Der Junge reichte ihm Pekkalas und Kirows Papiere, salutierte und trat einen Schritt zurück.
Der Hauptmann sog nachdenklich an seiner Pfeife, blätterte die ungarischen Pässe durch, entfaltete das beiliegende Blatt, das beide als Kaufleute eines Unternehmens namens Matra mit Sitz in der ungarischen Stadt Eger auswies, das für die Wehrmacht Stiefel herstellte.
Seitdem Kirow und Pekkala in Sichtweite der Straßensperre kamen, hatten sie nicht ein Wort gesprochen. Pekkala spürte, wie sein Herz gegen das leere Holster an seiner Brust pochte. Er hatte das Holster selbst entworfen, um den unterhalb des Solarplexus links am Brustkorb befestigten Webley mühelos erreichen zu können.
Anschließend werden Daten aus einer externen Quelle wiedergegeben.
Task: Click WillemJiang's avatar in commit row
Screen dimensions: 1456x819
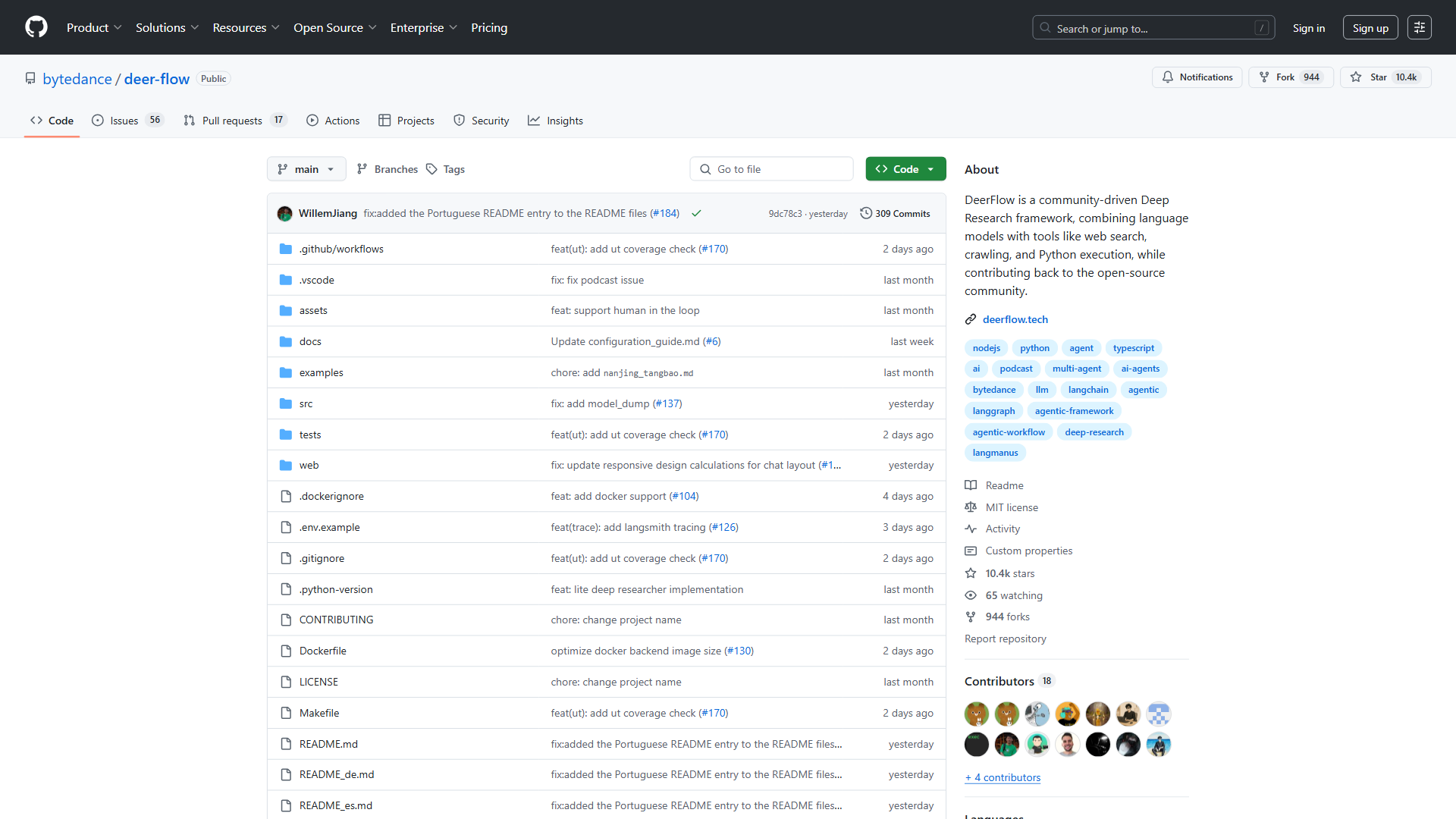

Ihnen war beiden klar, dass sie den Feldgendarmen vollkommen ausgeliefert waren. Es gab keinerlei Fluchtmöglichkeit, sie hatten keine Chance, sich ihren Weg freizuschießen. Sofern der Hauptmann nicht zu ihren Gunsten eingriff, würden die Jungen sie am nächsten Baum aufknöpfen.
»Das sind Ungarn«, sagte der Offizier mehr zu sich als zu den anderen.
»Sollen wir sie hängen?«, fragte Andreas und konnte die Erregung in seiner Stimme kaum verbergen.
Müde sah der Offizier auf. »Die Papiere sind in Ordnung, und falls du es vergessen hast, Ungarn gehört zu den wenigen Verbündeten, die wir noch haben. Außerdem arbeiten die beiden laut ihren Papieren für die Firma, die wahrscheinlich deine Stiefel hergestellt hat.«
»Allein das wäre schon ein Grund, sie aufzuhängen«, kam es von einem anderen. Er deutete auf sein schlammbedecktes Schuhwerk. »Ich hab sie erst seit drei Wochen, und sie fallen schon auseinander.«
Der Offizier schüttelte den Kopf. »Ja, das tun sie, Berthold, aber vielleicht sind sie einfach nicht für die Ewigkeit gemacht.«
Verwirrt blinzelte der Junge den Offizier an und verstand nicht, was der andere ihm damit sagen wollte.
»Und was ist mit ihren Waffen, Herr Hauptmann?« Andreas hielt sie ihm hin.
»Warum sollten sie keine bei sich haben?«, fragte der Hauptmann. »Es hat doch jeder welche.«
»Und was haben sie hier draußen verloren?«, fragte Berthold. »Das kommt mir doch alles sehr verdächtig vor, wenn Sie mich fragen.«
»Dich fragt aber keiner«, erwiderte der Offizier. »Schaff sie für die Nacht in den Laster. Morgen früh bringen wir sie zu Major Rademacher. Der kann dann entscheiden, was mit ihnen geschehen soll.«
Grummelnd machten Berthold und Andreas kehrt und schoben ihre Gefangenen an der zweiten Sperre vorbei.
»Und passt auf, dass sie nicht abhauen«, rief der Offizier ihnen noch nach, bevor er wieder in seinem Bunker verschwand.
Der Lastwagen, den der Hauptmann erwähnt hatte, stand nur ein kurzes Stück weiter zwischen den Bäumen verborgen. Er war mit einem seltsamen Tarnmuster bemalt. Zweige mit Laub waren dazu auf die Motorhaube gelegt und mit einem helleren Grün als dem originalen Grünton übermalt worden, sodass nach dem Trocknen der Farbe die Umrisse der Zweige und Blätter zurückgeblieben waren.
Andreas stieg auf die mit einer Plane geschlossene Ladefläche. »Los!«, blaffte er Kirow und Pekkala an und befahl ihnen, aufzusitzen.
Kirow und Pekkala nahmen jeweils gegenüber auf den harten Holzbänken Platz und wurden mit Handschellen an die Metallstange unter der Bank gefesselt.
Sacht patschte Andreas Kirow auf die Wange, bevor er nach unten sprang. »Gute Nacht, meine Herren«, sagte er und stapfte ins Unterholz hinein.